Work to complete |
[1] Answer these questions from the selective mutism guide:
(a) In which children does the problem most commonly start?
(b) What is the almond shaped area of the brain called?
(c) What is given as an example of a social gathering that SM pupils find frightening?
[2] Print everything in the selective mutism guide from "February 8, 2010" down to "various social stressors.".
[3] Decide whether each statement agrees with the selective mutism guide, and support each yes or no with the deciding words of the guide:
(a) Adolescents cannot develop selective mutism.
(b) SM children are at the extreme end of the spectrum for timidity and shyness.
(c) The amygdala receives signals of potential danger from the parasympathetic nervous system.

Selected text |
######
Selective Mutism

February 8, 2010 – 4:20 pm

A Guide to help professionals in school

Selective mutism is a childhood anxiety disorder characterised by a child’s inability to speak in various social settings.  Usually these young people are able to speak to ‘selected’ people such as close family members or special friends or whenever they feel secure, comfortable and relaxed.  The problem most commonly starts in primary school children although adolescents can also develop the condition and if left unchecked it can develop into a serious social phobia.

When compared to shy or timid students, SM children are at the extreme end of the spectrum for timidity and shyness.  So much so, that their behavioural inhibition stimulates a pathological reaction in response to various social stressors.

It has been observed that SM children have a decreased threshold of excitability in the almond shaped area of the brain called the amygdala. Studies show that when confronted with a fearful scenario such as being asked a question in class, the amygdala receives signals of potential danger (from the sympathetic nervous system) and begins to set off a series of reactions resulting in the inability to speak.

SM pupils find social gatherings (such as the classroom) and attention from authority figures such as teachers extremely frightening.  Unlike adults, who can choose not to go into a place they dread, children have no choice when it comes to going into school and are thus expected to go into a fear-inducing situation every day.
######
Available data |
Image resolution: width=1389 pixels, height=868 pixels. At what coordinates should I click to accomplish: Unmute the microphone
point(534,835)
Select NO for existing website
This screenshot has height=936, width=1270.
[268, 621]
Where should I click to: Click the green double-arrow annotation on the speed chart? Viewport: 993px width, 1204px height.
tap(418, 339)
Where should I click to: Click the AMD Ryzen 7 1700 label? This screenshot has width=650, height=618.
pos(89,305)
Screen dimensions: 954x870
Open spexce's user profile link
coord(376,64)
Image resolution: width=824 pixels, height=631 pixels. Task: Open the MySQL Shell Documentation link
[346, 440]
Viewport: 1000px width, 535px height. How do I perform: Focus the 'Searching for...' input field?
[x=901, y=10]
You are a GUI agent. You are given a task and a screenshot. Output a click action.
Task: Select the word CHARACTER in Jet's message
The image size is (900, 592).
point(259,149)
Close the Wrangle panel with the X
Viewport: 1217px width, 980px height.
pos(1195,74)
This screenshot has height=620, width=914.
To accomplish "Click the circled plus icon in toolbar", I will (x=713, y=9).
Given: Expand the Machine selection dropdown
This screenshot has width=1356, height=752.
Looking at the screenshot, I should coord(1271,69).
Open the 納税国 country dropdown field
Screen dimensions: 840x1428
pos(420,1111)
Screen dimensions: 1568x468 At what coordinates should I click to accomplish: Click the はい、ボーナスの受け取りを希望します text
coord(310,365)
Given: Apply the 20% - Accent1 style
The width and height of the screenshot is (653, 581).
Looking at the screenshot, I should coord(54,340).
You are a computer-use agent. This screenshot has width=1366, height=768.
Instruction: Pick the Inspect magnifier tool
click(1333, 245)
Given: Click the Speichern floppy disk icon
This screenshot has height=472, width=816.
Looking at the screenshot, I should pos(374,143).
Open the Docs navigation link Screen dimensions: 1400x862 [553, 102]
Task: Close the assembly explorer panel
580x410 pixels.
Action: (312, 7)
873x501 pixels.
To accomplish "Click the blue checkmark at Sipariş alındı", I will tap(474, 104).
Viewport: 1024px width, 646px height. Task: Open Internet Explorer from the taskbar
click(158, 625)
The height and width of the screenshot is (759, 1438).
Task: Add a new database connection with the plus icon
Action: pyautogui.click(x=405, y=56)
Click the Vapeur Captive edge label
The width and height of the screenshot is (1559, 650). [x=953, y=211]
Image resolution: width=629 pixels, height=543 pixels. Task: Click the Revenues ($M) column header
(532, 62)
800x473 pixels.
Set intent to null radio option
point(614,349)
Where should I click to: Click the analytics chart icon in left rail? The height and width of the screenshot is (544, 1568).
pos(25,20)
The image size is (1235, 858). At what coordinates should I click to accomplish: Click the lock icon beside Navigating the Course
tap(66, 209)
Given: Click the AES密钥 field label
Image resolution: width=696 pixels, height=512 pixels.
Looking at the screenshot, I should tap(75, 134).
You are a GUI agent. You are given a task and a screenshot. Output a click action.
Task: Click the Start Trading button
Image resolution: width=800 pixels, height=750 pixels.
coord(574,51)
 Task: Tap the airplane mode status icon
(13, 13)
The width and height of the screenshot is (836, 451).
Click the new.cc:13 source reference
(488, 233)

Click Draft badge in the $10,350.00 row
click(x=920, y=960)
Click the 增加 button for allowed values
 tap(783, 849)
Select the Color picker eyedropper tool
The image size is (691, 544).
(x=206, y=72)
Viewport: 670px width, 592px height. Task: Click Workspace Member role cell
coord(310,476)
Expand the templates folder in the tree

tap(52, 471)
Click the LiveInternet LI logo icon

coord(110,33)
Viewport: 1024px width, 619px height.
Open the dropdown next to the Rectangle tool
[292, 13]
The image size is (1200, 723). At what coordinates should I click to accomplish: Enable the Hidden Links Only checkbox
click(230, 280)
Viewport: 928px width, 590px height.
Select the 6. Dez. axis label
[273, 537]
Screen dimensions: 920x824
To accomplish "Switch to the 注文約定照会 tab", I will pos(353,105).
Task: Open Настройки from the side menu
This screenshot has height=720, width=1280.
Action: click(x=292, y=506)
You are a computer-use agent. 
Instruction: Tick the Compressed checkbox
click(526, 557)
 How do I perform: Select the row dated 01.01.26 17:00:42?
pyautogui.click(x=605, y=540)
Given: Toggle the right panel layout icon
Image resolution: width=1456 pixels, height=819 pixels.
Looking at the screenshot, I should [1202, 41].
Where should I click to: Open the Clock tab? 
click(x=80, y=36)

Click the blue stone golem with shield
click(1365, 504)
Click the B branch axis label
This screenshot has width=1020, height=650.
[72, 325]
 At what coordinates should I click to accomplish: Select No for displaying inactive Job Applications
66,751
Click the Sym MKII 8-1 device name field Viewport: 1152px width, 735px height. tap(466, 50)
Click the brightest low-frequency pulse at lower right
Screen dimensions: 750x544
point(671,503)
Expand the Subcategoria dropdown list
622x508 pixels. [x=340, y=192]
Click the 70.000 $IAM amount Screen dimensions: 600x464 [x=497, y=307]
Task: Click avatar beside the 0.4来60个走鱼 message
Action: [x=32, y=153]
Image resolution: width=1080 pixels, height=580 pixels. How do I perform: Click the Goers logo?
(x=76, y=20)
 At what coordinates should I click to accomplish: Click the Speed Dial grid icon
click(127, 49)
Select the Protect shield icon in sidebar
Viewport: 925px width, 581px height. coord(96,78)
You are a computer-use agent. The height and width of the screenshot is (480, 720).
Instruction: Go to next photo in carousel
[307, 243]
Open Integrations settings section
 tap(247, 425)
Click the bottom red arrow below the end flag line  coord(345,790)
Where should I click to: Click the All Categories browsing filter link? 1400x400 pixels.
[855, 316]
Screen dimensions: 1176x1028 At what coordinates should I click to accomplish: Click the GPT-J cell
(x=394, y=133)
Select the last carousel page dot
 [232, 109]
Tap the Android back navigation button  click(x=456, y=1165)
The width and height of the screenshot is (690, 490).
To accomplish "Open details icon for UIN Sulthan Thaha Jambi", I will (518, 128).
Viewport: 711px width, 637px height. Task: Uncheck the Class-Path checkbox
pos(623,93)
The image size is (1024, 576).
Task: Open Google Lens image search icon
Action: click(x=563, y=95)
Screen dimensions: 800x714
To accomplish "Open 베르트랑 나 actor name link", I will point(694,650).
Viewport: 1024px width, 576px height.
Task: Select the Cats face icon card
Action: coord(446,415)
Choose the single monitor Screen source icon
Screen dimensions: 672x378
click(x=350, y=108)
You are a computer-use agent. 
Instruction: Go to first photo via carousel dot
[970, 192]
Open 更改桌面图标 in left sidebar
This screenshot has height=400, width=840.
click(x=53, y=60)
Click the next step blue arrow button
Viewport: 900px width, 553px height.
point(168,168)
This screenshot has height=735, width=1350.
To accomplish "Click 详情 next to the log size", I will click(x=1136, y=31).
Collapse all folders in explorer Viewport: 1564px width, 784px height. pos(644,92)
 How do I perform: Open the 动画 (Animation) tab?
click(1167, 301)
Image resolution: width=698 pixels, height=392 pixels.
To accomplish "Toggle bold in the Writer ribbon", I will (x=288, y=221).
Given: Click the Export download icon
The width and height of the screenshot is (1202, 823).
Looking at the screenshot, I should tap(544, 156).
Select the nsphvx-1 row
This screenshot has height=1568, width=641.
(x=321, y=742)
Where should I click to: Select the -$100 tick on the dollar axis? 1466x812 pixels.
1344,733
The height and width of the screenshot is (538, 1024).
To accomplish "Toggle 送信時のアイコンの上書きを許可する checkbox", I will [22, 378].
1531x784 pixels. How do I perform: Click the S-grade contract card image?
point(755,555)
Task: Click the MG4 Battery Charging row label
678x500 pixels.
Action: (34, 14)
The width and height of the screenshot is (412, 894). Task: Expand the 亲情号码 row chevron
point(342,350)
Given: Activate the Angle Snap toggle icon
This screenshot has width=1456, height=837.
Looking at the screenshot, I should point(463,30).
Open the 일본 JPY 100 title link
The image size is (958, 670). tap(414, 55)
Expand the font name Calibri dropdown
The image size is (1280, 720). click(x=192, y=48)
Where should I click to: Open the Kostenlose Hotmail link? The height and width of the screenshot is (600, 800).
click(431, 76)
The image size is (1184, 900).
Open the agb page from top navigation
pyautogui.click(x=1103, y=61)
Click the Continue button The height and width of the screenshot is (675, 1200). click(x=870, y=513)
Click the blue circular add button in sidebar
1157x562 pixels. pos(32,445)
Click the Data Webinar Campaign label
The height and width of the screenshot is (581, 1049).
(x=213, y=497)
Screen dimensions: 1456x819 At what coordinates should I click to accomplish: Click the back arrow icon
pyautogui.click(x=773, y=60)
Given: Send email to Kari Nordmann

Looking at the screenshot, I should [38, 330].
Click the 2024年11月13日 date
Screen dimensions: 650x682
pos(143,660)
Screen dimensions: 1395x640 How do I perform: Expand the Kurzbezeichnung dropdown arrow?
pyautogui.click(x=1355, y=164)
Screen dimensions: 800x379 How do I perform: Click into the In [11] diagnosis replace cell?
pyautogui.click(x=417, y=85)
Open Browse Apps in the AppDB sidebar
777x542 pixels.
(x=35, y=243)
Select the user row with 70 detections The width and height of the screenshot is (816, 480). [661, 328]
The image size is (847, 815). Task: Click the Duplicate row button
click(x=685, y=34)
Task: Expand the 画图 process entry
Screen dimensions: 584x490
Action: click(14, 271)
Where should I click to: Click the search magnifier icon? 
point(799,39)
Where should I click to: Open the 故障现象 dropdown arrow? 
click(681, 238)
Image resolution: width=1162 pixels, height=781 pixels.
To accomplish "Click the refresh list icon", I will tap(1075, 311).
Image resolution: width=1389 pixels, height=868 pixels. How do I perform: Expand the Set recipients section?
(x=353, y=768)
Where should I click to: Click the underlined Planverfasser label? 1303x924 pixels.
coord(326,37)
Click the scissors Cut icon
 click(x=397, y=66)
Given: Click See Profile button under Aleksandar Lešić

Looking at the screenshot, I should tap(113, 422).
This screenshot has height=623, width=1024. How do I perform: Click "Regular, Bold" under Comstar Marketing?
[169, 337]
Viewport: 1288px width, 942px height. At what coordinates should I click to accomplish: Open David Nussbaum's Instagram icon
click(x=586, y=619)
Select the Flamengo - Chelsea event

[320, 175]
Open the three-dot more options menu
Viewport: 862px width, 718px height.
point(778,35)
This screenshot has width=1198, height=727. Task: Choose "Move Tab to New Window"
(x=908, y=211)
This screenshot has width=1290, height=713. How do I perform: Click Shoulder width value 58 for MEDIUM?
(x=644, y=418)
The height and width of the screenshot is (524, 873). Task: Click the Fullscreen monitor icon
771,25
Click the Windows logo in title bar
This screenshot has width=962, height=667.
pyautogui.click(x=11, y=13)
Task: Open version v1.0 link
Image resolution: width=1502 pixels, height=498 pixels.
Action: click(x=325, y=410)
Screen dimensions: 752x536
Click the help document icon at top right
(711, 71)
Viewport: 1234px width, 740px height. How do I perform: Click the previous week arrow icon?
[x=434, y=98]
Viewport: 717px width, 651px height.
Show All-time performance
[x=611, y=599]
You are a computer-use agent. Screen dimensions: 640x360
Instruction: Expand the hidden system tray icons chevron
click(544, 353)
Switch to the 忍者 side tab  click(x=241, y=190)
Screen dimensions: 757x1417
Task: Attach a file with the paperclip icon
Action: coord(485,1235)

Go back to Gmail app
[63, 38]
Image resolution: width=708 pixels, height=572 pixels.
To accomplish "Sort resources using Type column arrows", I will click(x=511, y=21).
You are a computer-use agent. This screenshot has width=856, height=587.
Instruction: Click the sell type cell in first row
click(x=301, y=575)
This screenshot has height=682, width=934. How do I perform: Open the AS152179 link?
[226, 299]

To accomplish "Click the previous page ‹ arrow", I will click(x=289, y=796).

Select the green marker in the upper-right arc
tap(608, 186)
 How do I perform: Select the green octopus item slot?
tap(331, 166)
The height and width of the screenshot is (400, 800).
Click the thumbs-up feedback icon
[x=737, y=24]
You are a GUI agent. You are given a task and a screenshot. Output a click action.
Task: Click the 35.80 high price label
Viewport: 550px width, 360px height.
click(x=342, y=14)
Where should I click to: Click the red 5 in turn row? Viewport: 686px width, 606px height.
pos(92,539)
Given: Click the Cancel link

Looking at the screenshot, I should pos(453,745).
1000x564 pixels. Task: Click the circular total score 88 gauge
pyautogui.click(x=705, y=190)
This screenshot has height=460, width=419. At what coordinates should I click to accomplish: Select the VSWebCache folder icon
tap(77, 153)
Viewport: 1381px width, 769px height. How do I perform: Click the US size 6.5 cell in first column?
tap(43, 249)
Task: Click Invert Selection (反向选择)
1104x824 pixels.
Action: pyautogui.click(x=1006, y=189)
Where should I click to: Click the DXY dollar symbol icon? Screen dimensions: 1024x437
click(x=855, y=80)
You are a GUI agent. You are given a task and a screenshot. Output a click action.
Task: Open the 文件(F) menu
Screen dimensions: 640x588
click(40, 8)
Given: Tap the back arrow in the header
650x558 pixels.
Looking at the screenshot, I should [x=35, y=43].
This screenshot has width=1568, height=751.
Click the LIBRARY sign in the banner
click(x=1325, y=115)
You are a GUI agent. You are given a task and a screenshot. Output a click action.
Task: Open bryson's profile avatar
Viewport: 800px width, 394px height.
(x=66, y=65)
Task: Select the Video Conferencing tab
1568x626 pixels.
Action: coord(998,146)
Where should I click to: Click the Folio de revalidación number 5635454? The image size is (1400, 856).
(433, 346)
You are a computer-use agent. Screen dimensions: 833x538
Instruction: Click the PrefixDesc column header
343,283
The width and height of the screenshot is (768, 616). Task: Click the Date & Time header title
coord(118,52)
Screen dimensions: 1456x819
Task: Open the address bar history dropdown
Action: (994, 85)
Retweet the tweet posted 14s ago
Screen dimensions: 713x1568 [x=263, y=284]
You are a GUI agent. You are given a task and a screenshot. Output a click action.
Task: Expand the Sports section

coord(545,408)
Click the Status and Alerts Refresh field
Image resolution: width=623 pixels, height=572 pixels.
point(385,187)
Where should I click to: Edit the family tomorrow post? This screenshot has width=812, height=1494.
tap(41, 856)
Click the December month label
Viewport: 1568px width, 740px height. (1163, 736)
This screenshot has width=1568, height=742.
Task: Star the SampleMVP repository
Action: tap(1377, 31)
######
Outputs by task |
[1]
(a) Primary school children.
(b) The amygdala.
(c) The classroom.

[2]
February 8, 2010 – 4:20 pm

A Guide to help professionals in school

Selective mutism is a childhood anxiety disorder characterised by a child’s inability to speak in various social settings.  Usually these young people are able to speak to ‘selected’ people such as close family members or special friends or whenever they feel secure, comfortable and relaxed.  The problem most commonly starts in primary school children although adolescents can also develop the condition and if left unchecked it can develop into a serious social phobia.

When compared to shy or timid students, SM children are at the extreme end of the spectrum for timidity and shyness.  So much so, that their behavioural inhibition stimulates a pathological reaction in response to various social stressors.

[3]
(a) No: "although adolescents can also develop the condition"
(b) Yes: "SM children are at the extreme end of the spectrum for timidity and shyness"
(c) No: "(from the sympathetic nervous system)"